BRICE HORTEFEUX, 49, IMMIGRATION AND NATIONAL IDENTITY

A banker's son, Hortefeux has been Sarkozy's closest friend and ally for more than 30 years, and is the only member of his innermost circle to make it to the cabinet.

He will have to turn into reality his friend's controversial election promise to create a new ministry devoted to controlling immigration and inculcating new arrivals with French values.

In the outgoing administration, Hortefeux was secretary of state for local government and served as Sarkozy's number two at the interior ministry. He is godfather to one of Sarkozy's children and his absolute loyalty is guaranteed.

RACHIDA DATI, 41, JUSTICE

Born to illiterate Algerian and Moroccan parents, Dati is the second of 12 children. She grew up on a poor housing project, selling cosmetics door-to-door in her teens before studying law at university.

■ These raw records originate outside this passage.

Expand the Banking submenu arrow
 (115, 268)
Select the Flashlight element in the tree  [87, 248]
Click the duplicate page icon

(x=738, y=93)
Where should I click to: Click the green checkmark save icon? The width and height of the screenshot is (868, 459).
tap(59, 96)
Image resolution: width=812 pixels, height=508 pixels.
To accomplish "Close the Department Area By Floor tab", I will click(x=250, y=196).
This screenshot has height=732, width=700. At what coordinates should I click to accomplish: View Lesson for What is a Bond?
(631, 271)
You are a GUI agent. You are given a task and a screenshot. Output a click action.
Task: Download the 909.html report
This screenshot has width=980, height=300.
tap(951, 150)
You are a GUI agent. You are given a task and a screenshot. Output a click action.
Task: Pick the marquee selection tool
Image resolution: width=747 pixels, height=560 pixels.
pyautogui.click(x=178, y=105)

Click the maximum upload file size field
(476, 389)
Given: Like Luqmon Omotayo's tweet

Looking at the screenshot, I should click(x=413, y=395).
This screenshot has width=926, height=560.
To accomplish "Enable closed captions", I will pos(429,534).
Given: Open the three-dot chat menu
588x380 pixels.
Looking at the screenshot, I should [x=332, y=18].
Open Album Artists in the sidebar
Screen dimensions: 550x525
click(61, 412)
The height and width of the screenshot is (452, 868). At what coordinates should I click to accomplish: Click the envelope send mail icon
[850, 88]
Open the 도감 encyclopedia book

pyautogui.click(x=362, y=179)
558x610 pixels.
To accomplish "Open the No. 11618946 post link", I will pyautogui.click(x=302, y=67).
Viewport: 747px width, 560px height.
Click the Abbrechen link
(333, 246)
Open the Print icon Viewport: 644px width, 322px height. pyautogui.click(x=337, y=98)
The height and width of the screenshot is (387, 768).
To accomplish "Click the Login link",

Accounting studies secured her a job at French oil giant Elf and the Matra engineering group, where she studied for her MBA.

She trained as a magistrate from 1997-1999 and was drafted by Sarkozy into his interior ministry in 2002, where she worked on his crime prevention initiative and played point-person for his often fraught relations with France's volatile suburbs.

She is close to Sarkozy's wife Cecilia, who was instrumental in her appointment as spokeswoman for Sarkozy during the election campaign. Her studious, serious air was widely praised.

XAVIER BERTRAND, 42, WORK, SOCIAL RELATIONS AND SOLIDARITY

Another relative political novice, Xavier Bertrand, was first elected to parliament in 2002 and soon made a name for himself during debates on politically sensitive social reforms.

Having helped make the argument for an unpopular pensions reform in 2003, Bertrand was appointed junior minister for health insurance in 2004 during which he steered into law a tricky reform of the country's costly health insurance system.

Promoted to health minister in 2005, Bertrand was a late convert to the Sarkozy team. The rightist candidate made him his main spokesman "because he resembles the French".

CHRISTINE LAGARDE, 51, AGRICULTURE AND FISHERIES

Lagarde was the first woman on the executive committee of international law firm Baker & McKenzie and then went on to head the committee. She speaks flawless English.

She was nominated trade minister in June 2005 where she was tasked with handling sensitive negotiations in world trade talks and defending France's subsidies for farmers. However, she has agreed that the EU subsidy system needs reforming.

She is an employment and anti-trust specialist and former synchronized swimming champion.

XAVIER DARCOS, 59, EDUCATION

A classics graduate with a doctorate in Latin and another in literature and humanities, Darcos began his career teaching students preparing entrance exams to the country's top universities, before becoming an education civil servant.

Advisor, then chief of staff to centre-right Education Minister Francois Bayrou from 1993-95, he advised Prime Minister Alain Juppe on education issues in the mid-1990s.

Schools minister in 2002 before being sidelined to overseas cooperation and development, he was axed in a 2005 reshuffle.

Darcos is mayor of the southwestern town of Perigueux and author of several books, including on the history of French literature and the dramatist Prosper Merimee.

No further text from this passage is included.